Cuando Jacobo salió de ese sueño y quizá de otros que vinieron a continuación, se levantó como si tuviera mucha prisa o como si hubiera perdido mucho tiempo. Fue por la pasarela hasta la Gran Cagada, se colgó de la borda y se encaramó al hocico. El delfín de plata estaba clavado con una base de metal. Jacobo tuvo que darle patadas hasta que la base saltó arrancada, dejando el agujero del destrozo. Bajó con la figura y la guardó en la maleta. Luego, regresó por el muelle en la dirección del centro.

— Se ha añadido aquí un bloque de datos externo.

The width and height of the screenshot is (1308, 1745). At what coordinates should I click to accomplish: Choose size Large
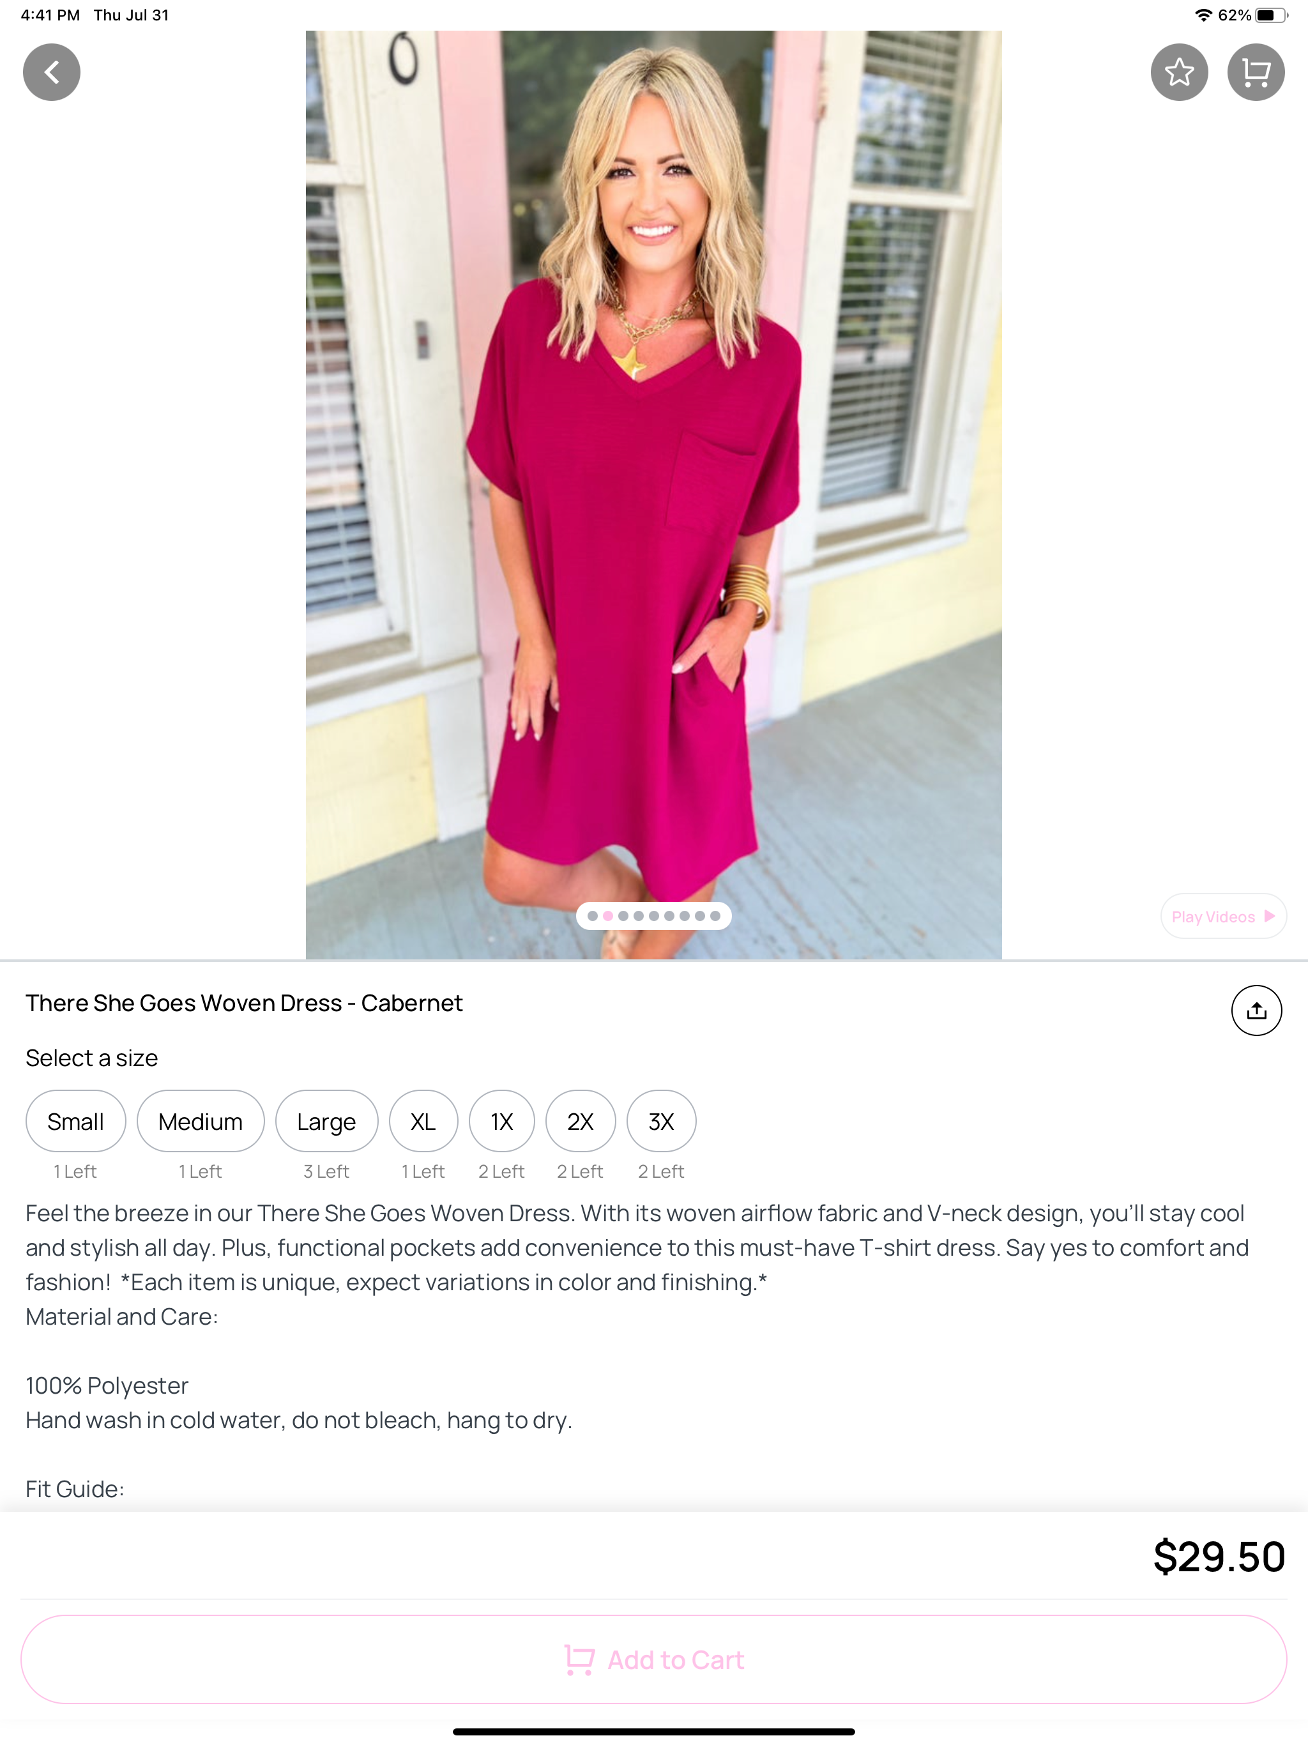pyautogui.click(x=327, y=1121)
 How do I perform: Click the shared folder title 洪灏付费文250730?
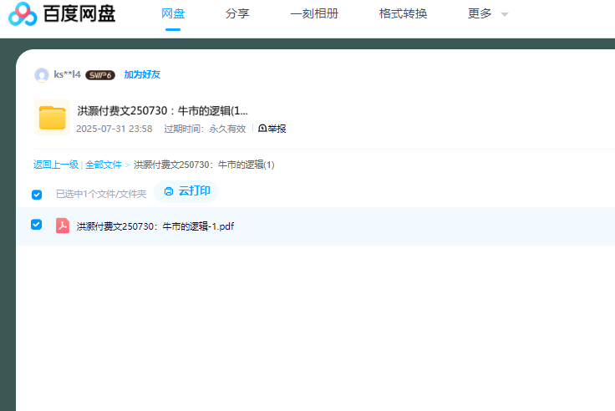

Al principio, no iba a ninguna parte en especial. Pero a medida que caminaba, empezó a pensar que la maleta estaba bastante llena y que, si le añadía la caja de las zapatillas doradas, estaría llena del todo. Sólo tenía que recogerla en casa de doña Eulalia.
A la altura de la Estación del Ferry cruzó y se metió en la calle Castilla. Al pasar por delante del bar Dominó, donde iba con Fidel y Nano a que los del ferrocarril les dieran vermut y percebes, entró a coger servilletas. Le pareció que sería más rápido desencajar uno de los servilleteros que ir sacándolas de una en una. El camarero empezó a decirle cosas, hasta le agarró de un brazo y le empujó, pero Jacobo acabó quedándose con el mazo de servilletas. Abrió la maleta sobre la barra y las guardó allí, al mismo tiempo que sacaba el lápiz de carpintero que encontró en la mesilla de su padre y lo dejaba con el ventilador, el delfín y las servilletas. Después cerró la maleta y volvió a la calle.